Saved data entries
━━━━━━━━━━━━━━━━

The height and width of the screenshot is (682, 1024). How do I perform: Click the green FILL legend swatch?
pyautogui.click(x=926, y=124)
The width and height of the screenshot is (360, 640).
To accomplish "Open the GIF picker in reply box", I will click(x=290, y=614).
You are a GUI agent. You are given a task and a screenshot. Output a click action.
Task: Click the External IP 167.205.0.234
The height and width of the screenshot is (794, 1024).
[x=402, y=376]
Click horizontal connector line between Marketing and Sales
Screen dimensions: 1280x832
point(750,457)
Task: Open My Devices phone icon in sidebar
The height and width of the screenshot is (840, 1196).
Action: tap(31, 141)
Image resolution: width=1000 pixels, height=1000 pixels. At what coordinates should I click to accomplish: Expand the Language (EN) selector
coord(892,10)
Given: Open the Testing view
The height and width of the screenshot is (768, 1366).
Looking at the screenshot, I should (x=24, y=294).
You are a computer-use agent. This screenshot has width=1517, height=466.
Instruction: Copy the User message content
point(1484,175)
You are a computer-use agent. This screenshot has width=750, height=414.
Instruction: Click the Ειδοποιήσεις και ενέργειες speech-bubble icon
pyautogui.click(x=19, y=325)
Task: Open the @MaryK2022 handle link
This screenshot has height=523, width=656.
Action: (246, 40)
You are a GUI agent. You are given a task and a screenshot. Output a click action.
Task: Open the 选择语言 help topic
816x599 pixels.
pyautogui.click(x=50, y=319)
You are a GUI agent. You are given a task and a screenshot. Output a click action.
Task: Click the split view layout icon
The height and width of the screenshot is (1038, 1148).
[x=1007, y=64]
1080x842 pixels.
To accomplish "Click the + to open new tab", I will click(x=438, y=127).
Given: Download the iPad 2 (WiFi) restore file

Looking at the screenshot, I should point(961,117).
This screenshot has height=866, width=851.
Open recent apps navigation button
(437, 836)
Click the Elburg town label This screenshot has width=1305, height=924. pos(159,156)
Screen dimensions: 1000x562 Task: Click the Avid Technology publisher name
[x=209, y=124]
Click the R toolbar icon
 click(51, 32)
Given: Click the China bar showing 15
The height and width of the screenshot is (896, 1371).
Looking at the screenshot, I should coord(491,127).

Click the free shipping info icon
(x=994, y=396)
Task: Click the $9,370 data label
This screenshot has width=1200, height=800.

━━━━━━━━━━━━━━━━

Problem requirements: Give the count of lines in the entries above that hold the word "view", with no other words.

Exercise answer: 2